> _WHAT IS BEING ASKED_: According to the text on Mecklenburg county history, from which county was Mecklenburg county formed in 1762?

> _GIVEN TEXT_:

The Mecklenburg Declaration of Independence--A brief account of the Mecklenburg Centennial--The Grand Procession--Exercises at the Fair Grounds--James Belk, A Veteran Invited Guest--Signers of the Mecklenburg Declaration of Independence--Origin of the Alexander Families of Mecklenburg county--Jack Family--Captain Charles Polk's "Muster Roll,"--President James K. Polk--General William Davidson, General George Graham--William Richardson Davie--battle of the hanging Rock--General Michael McLeary--Major Thomas Alexander--Captain William Alexander--Elijah Alexander--Captain Charles Alexander--Joseph Kerr, "The Cripple Spy"--Robert Kerr--Henry Hunter--James Orr--Skirmish at Charlotte; or, First attack of the "Hornets"--Surprise at McIntire's, or, the "Hornets" at work--Judge Samuel Lowrie--The Ladies of the Revolutionary Period--Mrs. Eleanor Wilson--Queen's Museum

Mecklenburg county was formed in 1762 from Anson county, and named in honor of the native place of the new Queen, Princess Charlotte, of Mecklenburg, one of the smaller German States.

This North Carolina county has a peculiar historical interest. It is the birth-place of liberty on American soil. No portion of the State presents a more glowing page of unflinching patriotic valor than Mecklenburg, always taking an active part in every political movement, at home or abroad, leading to independence.

The temper and character of the people were early shown. In 1766, George A. Selwyn, having obtained, by some means, large grants of lands from the British Crown, proceeded to have them surveyed, through his agent, Henry E. McCullock, and located. On some of these grants, the first settlers had made considerable improvements by their own stalwart arms, and persevering industry. For this reason, and not putting much faith in the validity of Selwyn's claims, they seized John Frohock, the surveyor, and compelled him to desist from his work, or _fare worse_. Here was manifested the early _buzzing_ of the "Hornets' Nest." which, in less than ten years, was destined to _sting_ royalty itself in these American colonies. The little village of Charlotte, the seat of justice for Mecklenburg county, was in 1775, the theater of one of the most memorable events in the political annals of the United States. Situated on the beautiful and fertile Champaign, between the Yadkin and Catawba Rivers, and on the general route of the Southern travel, and among the earliest settlements in the Carolinas and Georgia, it soon became the centre of an enterprising and prosperous population. The fertility of the soil, the healthfulness of the climate, and abundance of cheap and unappropriated lands, were powerful inducements in drawing a large influx of emigrants from the Northern colonies, and from the Old World. These natural features of middle and western Carolina; in particular, were strongly attractive, and pointed out, under well-directed energy, the sure road to prospective wealth and prosperity.

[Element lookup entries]
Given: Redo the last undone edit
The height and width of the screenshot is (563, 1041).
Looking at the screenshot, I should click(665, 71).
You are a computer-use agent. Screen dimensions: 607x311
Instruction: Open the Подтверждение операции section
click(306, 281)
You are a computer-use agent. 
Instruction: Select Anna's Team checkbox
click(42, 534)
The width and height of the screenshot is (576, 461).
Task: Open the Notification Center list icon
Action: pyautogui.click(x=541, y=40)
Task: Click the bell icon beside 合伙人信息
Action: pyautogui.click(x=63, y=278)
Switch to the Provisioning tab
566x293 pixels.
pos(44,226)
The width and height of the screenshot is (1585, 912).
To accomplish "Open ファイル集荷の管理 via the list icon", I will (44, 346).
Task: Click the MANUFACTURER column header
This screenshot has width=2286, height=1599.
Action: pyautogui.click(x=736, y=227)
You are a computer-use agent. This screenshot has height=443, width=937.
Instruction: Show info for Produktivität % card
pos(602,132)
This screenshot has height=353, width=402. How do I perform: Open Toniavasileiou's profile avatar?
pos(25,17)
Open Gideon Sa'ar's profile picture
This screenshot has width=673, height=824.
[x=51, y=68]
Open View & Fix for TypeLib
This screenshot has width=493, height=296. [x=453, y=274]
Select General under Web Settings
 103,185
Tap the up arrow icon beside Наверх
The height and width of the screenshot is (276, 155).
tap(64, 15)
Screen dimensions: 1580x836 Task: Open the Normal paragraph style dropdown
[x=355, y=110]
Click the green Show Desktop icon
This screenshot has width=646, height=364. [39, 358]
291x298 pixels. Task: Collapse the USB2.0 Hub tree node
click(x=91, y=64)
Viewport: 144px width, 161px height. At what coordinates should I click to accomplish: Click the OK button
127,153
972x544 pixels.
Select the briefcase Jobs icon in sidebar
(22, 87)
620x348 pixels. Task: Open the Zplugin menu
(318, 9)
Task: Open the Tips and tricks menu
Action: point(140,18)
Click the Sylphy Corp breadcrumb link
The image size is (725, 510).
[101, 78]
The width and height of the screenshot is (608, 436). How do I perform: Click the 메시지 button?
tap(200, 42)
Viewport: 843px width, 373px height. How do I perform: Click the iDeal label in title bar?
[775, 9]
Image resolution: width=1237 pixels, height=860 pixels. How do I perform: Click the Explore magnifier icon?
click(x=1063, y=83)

> _CORRECT RESPONSE_: Anson county